Trask’s lips quirk upward in a facsimile of a smile. “Maybe. But if so, it is only because I am all that stands between this planet and utter destruction.” He looks away from James, as if he suddenly ceases to matter (as if he has suddenly reverted to Jimmy again), and up to the white-coated man. “Do it,” he orders.

James’s heart tries to explode from his chest, his hands start struggling against the restraints tying him down--and Lois steps between him and Trask’s henchman.

“You want someone to give a death’s touch to Superman?” she asks, so calmly it rings preternatural in the darkness. “Then why go for James first? He doesn’t even look like he’s going to make it, but more than that…don’t you think I’d be a better fit?”

“The kid is the one the alien takes with him everywhere,” Trasks points out matter-of-factly.

Lois’s back, all that James can see, is stiff, as rigid as James’s resolve. “Sure, but how close do you think he gets to Superman? You think he can get closer to Superman than I can? I’ve already destroyed the alien once--I can do it again, and much more effectively than James can.”

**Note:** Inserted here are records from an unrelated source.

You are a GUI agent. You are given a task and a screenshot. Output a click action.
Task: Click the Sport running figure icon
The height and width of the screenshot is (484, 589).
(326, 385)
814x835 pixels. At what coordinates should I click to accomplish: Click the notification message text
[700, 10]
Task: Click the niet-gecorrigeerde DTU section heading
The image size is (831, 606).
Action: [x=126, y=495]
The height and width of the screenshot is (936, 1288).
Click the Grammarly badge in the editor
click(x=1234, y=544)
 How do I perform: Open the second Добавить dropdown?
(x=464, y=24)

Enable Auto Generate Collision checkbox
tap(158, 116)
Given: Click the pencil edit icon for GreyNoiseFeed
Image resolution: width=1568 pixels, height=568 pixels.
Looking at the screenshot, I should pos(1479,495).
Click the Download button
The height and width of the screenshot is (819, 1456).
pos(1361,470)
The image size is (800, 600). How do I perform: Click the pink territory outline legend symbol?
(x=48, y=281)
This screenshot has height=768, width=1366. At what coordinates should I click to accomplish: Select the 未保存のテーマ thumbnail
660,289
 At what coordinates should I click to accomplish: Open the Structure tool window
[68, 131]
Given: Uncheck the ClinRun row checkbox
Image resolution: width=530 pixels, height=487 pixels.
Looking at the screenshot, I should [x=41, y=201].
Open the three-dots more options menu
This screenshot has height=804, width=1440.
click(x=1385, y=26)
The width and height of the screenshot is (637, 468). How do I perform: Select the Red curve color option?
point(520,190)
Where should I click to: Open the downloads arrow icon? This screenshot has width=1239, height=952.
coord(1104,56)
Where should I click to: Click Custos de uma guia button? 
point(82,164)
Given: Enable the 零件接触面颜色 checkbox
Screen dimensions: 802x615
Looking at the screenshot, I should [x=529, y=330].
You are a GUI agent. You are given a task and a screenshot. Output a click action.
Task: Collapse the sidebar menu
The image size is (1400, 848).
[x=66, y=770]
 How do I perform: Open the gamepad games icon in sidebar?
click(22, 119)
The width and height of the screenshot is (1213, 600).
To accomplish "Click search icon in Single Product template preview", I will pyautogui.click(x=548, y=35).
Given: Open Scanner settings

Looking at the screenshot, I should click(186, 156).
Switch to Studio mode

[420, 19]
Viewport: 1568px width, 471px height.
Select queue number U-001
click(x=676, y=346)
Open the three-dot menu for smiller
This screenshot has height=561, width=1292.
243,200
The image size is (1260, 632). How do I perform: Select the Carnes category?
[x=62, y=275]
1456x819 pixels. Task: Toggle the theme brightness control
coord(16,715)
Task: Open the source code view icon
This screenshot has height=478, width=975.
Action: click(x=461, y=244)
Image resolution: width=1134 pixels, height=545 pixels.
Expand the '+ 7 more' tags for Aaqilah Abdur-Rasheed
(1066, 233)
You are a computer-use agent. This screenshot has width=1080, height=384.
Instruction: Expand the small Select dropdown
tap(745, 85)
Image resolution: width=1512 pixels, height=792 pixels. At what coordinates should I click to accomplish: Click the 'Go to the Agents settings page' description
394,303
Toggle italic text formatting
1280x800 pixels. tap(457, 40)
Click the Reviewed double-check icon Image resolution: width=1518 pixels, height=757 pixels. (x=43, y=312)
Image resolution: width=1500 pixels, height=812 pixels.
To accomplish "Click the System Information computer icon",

Trask mulls it over, then shrugs. “Fine. You can go first. It doesn’t really matter--both of you are going to have the procedure done.” He steps closer to Lois (to James), looming over her. “And don’t think I don’t remember the first time I held you captive. You had a last request then, too, and thought you could use it to escape. This time, if I throw you out of a plane, Superman won’t be able to catch you without dropping like a fly himself.”

The restraints are being loosened, someone’s grabbing his arms, lifting him up and away, and Lois is lying down on the cot of her own free will, and James still cannot comprehend what is happening.

“Lois. Lois, what are you doing?” he mutters.

Impossibly, she seems to hear him. Looks over at him. Smiles a small, sad smile. “It’s okay, James,” she says. “Everything’s going to be okay.”

And then she looks down at his wrist. At the watch circling it.

She looks up. Smiles again. And then goes limp, surrendering herself to the white-coated soldier.

“Lois!” James calls. He tries to struggle, but Trask bats him aside. He tries to fight his way up, but the ground is spiraling away. He tries to protest, to make the switch, to save Lois because he’s the one already dying and he’s the one who’s expendable and he’s the one who’s supposed to step between CK and the next bullet…but he cannot move. He cannot speak. He cannot think.

He is, as always, too little and too late.